▸ **Passage**
⟨

No it's not. I work on a team that tests drives for a living. Typical infant mortalitity rates are .05 to 1 percent.
Within 30 days? Yes it is.
DOA are very frequent with hard drives, particularly WD in my experience.
Are you claiming here it is normal that one out of every 10 WD hard disks sold are defective by the time they reach the customer? That's a very bold and frankly ridiculous sounding claim.
Well, let's see, I bought 4 x Toshiba 5TB HDDs from Amazon.

Within 3 months, 2 of them had failed (not completely dead, but reporting a high number of unrecoverable sectors). I probably just hit a bad batch.

So yes, if somebody unlike me took the time to thoroughly burn-in their drives, they might well return 1 out of 10 within the 30-day period.

Just blatantly dismissing another post, without providing any evidence of your own at all is just a bit douchey. At least suggest your own experiences, or even better, point to some sources or statistics to back up your point.

The above is my own experiences - but as noted, I may have just hit a bad batch.

If you look at BackBlaze's results:

https://www.backblaze.com/blog/hard-drive-reliability-stats-...

You can see that some problematic drives (cough Seagate cough*) had failure rates around 20-25%...

Backblaze does a thorough hard drive reliability report, here's their latest:

https://www.backblaze.com/blog/hard-drive-reliability-q4-201...

Those stats quote AFR not IMR. The OP was talking about infant mortality.
For the avoidance of doubt, I count as infant mortality when a new hard drive would drop from a hardware RAID array during initial construction of the array (we are talking about NAS drives). Not just "the drive will not start".
I ordered 4 a few months back and 3 were DOA. (I suspect the shitty way they were packages was to blame). WD replaced them all & the new ones have been fine ever since, but either way, i could easily believe those failure rates from my experience.

Fortunatly they were WD red's so they sorted them all out without hassle & the new drives have been fine ever since.

The last time I checked, as shipped by Amazon in the US without any care in packing as reported in feedback, I'd expect that or a higher defective rate for any manufacturer.

Been a few years since I've bought any, but with any luck Newegg is still packing them well.

As covercash commented, this is pretty much in line with the blackblaze statistics, and also when you buy a hard drive on amazon, whether from amazon or from the market place, the chance that the HD has been damaged in transit is much higher than if the drive came directly to the datacenter from the manufacturer.
Even if the average is lower than that, it wouldn't be surprising for any particular buyer to have above-average DOA rates. After all some buyers have below-average rates.
I received a hard drive from Amazon, loose in a large box with some cardboard stuffed on top. Unsurprisingly it was DOA.

⟩

▸ **Pointing data for text and elements**
⟨

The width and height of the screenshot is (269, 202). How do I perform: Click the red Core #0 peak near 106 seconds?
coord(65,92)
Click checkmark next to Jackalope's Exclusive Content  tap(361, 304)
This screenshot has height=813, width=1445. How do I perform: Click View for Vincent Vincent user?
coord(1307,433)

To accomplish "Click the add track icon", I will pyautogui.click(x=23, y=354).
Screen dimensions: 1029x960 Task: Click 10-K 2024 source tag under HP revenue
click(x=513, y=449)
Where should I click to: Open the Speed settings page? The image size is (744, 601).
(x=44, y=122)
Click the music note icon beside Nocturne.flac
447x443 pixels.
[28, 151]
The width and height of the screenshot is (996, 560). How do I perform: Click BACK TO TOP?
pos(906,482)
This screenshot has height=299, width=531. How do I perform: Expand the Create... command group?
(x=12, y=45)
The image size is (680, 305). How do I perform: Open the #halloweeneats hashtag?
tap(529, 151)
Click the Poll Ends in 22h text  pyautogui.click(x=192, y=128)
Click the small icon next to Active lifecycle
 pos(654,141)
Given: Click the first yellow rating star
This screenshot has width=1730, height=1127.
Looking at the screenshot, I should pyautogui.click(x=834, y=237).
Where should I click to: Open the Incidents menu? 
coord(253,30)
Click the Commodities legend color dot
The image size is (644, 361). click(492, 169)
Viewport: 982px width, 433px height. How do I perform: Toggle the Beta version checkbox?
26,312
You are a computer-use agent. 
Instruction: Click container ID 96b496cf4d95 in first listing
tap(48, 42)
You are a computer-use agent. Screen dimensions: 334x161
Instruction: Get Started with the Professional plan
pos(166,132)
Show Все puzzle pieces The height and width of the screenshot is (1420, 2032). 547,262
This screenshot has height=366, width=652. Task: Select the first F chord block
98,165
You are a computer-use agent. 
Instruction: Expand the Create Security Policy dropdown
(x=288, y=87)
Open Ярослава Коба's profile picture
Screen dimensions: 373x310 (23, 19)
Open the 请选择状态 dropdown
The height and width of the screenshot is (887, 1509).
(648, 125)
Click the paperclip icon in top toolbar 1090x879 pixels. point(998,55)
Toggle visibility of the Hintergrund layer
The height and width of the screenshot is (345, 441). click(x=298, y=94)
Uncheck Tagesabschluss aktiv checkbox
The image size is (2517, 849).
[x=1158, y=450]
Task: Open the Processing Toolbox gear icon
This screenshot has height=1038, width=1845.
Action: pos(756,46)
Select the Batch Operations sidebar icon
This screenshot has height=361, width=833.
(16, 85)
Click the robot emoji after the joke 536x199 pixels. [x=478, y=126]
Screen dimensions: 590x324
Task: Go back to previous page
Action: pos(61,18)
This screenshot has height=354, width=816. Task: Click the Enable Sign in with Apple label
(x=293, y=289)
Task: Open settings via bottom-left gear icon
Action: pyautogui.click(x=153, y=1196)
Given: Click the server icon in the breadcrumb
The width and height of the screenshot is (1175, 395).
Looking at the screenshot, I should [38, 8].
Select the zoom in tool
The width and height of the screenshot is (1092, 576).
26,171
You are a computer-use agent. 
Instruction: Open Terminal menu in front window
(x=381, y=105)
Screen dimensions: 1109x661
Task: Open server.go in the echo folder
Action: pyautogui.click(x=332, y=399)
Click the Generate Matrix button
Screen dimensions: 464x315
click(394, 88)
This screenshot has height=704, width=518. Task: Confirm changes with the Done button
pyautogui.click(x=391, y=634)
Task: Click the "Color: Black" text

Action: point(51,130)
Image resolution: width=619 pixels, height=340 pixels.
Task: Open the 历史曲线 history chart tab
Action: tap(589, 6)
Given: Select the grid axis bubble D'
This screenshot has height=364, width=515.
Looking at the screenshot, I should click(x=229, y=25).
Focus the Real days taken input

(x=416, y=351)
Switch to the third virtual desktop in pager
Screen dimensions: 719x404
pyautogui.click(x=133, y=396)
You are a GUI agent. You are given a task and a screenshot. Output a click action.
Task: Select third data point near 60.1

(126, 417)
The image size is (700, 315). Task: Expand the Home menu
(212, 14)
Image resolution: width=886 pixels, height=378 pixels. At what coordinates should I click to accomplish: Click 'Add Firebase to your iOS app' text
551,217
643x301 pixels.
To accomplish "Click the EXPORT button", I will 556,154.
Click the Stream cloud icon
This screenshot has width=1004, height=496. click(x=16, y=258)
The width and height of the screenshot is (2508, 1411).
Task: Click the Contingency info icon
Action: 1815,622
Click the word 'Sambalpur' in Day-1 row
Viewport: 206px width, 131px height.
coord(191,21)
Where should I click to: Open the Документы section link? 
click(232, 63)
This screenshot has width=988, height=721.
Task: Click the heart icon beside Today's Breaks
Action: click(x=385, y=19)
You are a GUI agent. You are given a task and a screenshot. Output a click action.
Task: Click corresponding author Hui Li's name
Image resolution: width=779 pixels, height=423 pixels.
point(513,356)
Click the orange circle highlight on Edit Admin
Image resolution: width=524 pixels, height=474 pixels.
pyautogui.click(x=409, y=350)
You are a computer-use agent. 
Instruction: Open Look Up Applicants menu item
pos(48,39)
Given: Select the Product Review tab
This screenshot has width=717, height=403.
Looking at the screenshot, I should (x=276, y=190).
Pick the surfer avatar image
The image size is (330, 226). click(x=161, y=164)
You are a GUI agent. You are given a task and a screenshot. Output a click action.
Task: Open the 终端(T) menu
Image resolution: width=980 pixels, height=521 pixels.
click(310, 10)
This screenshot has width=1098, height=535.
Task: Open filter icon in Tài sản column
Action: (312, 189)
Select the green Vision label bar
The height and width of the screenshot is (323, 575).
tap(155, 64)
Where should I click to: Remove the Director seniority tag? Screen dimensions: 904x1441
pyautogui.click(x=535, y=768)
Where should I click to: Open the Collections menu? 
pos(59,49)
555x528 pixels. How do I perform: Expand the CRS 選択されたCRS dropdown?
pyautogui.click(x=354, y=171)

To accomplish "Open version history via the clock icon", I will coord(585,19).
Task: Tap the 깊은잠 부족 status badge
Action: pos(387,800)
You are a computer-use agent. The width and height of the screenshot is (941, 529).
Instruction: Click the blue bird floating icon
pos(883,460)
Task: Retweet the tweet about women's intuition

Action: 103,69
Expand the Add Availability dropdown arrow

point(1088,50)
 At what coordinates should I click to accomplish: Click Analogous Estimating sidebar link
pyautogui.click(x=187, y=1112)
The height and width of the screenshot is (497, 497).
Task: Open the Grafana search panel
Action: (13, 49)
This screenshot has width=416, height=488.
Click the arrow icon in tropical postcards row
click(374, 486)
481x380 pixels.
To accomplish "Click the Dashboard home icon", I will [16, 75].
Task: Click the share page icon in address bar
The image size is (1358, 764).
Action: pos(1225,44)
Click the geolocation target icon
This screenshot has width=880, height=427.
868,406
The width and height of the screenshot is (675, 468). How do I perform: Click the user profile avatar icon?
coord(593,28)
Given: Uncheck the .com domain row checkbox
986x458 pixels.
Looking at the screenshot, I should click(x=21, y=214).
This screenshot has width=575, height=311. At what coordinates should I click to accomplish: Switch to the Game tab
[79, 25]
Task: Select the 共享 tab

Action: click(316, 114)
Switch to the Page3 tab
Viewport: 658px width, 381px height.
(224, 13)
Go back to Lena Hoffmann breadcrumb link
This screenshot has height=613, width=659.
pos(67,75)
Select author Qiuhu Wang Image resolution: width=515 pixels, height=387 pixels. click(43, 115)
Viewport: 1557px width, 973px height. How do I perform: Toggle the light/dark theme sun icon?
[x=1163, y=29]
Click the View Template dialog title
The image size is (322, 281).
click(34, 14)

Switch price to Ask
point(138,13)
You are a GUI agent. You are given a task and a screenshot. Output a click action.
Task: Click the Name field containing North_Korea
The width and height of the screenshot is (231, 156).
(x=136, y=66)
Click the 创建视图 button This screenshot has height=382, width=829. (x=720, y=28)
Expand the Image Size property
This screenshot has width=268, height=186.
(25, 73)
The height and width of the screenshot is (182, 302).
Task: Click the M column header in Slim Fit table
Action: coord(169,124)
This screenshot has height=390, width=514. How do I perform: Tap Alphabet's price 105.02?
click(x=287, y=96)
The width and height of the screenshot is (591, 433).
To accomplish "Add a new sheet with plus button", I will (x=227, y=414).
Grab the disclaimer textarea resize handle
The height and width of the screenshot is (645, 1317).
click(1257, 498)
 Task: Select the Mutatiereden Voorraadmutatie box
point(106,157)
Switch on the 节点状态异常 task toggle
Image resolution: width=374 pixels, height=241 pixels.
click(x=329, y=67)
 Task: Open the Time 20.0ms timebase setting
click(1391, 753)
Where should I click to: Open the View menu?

⟩

▸ **Instructions**
- a) Name every hard drive manufacturer that the hard drive thread mentions.
- b) From the hard drive thread, copy the text from "So yes, if somebody" to "up your point.".
This data is separate material and stands apart from the hard drive thread.

▸ **Outputs in order**
- a) WD, Toshiba, Seagate

- b)
So yes, if somebody unlike me took the time to thoroughly burn-in their drives, they might well return 1 out of 10 within the 30-day period.

Just blatantly dismissing another post, without providing any evidence of your own at all is just a bit douchey. At least suggest your own experiences, or even better, point to some sources or statistics to back up your point.